◆ ACTIVITY A ◆
Please print the reflection on losing home from "I’m only a generation" to "from…..who they are….".
◆ ACTIVITY B ◆
In the reflection on losing home, what country is the writer's dad a direct immigrant from?
◆ ACTIVITY C ◆
Write the next part of the reflection on losing home, starting after its last sentence.

◆ EXERCISE PASSAGE ◆
I’m only a generation removed (dad is a direct immigrant from Sierra Leone), and yet I’ve already lost home. I can’t imagine how much worse the pain is for the Blacks descended from slavery. They lost their home hundreds of years ago and have changed culturally so much, that they can’t even connect anymore…it hurts me to see that. To see them realize that.
And it hurts me that even my own brother and sister don’t associate themselves with home. I’ve asked them before. They feel no connection to Africa, and they don’t really think about it much….it just hurts to see that….they’ve forgotten home. They’ve forgotten where they are really from…..who they are….
It’s just…..so….strange, when one moment, you are so sure that everything is okay, that you have no problems and are genuinely happy….and then the next, you’ve completely lost everything that made your reason, that gave you a self, that you are forever living in a loop of dull pain and a nothing that hurts worse to be in than the swirling flame burning outside of your little bubble, and all you seek now is just…a final end to it….it feels like I’m being…thrown for a loop, into a rollercoaster made of nothing, by my own mind, and raped by my own thoughts, while being given this horrible grin in response.

◆ DATASET CONTENT ◆
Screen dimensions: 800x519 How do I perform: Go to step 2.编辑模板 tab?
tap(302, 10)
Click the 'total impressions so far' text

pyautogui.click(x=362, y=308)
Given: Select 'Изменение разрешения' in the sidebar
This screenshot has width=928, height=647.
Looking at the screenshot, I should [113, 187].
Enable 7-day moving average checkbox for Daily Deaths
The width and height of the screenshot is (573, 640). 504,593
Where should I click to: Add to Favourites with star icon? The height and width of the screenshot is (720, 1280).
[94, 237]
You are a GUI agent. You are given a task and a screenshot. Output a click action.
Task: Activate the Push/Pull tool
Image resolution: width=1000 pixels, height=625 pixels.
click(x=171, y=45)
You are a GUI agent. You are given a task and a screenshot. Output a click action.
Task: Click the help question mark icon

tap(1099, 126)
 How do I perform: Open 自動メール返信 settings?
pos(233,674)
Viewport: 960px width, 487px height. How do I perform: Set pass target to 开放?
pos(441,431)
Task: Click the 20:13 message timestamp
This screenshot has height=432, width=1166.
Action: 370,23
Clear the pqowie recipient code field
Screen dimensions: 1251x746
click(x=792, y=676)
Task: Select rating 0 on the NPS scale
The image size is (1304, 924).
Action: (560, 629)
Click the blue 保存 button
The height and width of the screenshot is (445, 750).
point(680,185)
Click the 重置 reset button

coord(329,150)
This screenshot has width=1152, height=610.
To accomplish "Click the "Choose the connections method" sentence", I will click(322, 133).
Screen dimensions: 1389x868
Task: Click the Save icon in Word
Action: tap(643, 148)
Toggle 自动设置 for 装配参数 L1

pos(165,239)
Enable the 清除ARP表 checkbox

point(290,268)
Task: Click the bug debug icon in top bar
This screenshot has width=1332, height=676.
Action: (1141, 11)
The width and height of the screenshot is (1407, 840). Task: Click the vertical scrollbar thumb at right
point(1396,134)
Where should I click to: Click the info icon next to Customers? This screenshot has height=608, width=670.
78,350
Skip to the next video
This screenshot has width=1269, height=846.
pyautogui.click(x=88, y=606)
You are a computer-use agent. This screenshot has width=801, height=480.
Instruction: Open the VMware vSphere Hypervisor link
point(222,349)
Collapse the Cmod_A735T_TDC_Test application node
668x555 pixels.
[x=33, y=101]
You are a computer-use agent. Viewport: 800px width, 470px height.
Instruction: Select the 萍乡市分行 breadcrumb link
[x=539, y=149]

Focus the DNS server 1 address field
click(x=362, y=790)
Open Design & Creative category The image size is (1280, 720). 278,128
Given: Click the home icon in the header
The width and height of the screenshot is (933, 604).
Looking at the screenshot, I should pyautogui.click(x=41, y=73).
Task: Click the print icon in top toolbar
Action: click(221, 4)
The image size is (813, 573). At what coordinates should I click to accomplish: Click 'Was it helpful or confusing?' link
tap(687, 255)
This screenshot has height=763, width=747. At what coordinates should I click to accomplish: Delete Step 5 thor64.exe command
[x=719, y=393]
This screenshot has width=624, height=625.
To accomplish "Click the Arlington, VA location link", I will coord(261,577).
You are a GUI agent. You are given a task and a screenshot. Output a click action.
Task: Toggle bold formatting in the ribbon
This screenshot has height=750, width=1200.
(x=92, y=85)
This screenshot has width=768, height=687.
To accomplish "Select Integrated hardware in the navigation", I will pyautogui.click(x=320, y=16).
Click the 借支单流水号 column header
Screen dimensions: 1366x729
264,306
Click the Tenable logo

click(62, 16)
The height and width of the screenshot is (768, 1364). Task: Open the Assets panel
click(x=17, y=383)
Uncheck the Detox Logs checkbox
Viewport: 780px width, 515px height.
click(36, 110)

◆ TASK RESPONSE A ◆
I’m only a generation removed (dad is a direct immigrant from Sierra Leone), and yet I’ve already lost home. I can’t imagine how much worse the pain is for the Blacks descended from slavery. They lost their home hundreds of years ago and have changed culturally so much, that they can’t even connect anymore…it hurts me to see that. To see them realize that.
And it hurts me that even my own brother and sister don’t associate themselves with home. I’ve asked them before. They feel no connection to Africa, and they don’t really think about it much….it just hurts to see that….they’ve forgotten home. They’ve forgotten where they are really from…..who they are….

◆ TASK RESPONSE B ◆
Sierra Leone

◆ TASK RESPONSE C ◆
I feel shame and guilt for a monster I never was. I feel the dread for the moment I will finally have to answer for every mistake, whether real or not. I feel so much hatred of myself, and so much regret, for every mistake I’ve ever made, even if it was something I never even did. Just accusing me of something is enough for me to fall into a suffocating cloud of shame, because I have had things done and said to me and then, when I call it out, told that it never happened and that it’s all my fault, so many times, that now, even when I know I didn’t do it, I still convince myself I did, and that it’s my burden to bear, my chain to hold, my straws to hold on my back until the last second.
I can’t even shit with the lights on anymore, because I can feel a thousand eyes glaring at every crack on my flesh and writing it down on clipboards to determine later’s punishment. For how long I stay alive, I’ll forever be haunted by everything I did and didn’t do, and I wake up and go into terrible nightmares knowing that I will eventually have it dug up and exposed out to the public by someone, or someone that I hurt in the past will come back up, and I will have to answer for it, for all of it….and I’ll forever be followed around by these critics with clipboards and a reel of questions and demands.
I often dream of disappearing. Disappearing from all records, disappearing from everyone’s lives. Isolating myself from the rest of humanity and living alone and worry-free in an isolated cabin or island or something for the rest of my life. I know I would go insane from isolation and die from suicide or untreatable diseases or whatever, but at least it would be better than dying in the middle of an eternal chase against The Question: Why?.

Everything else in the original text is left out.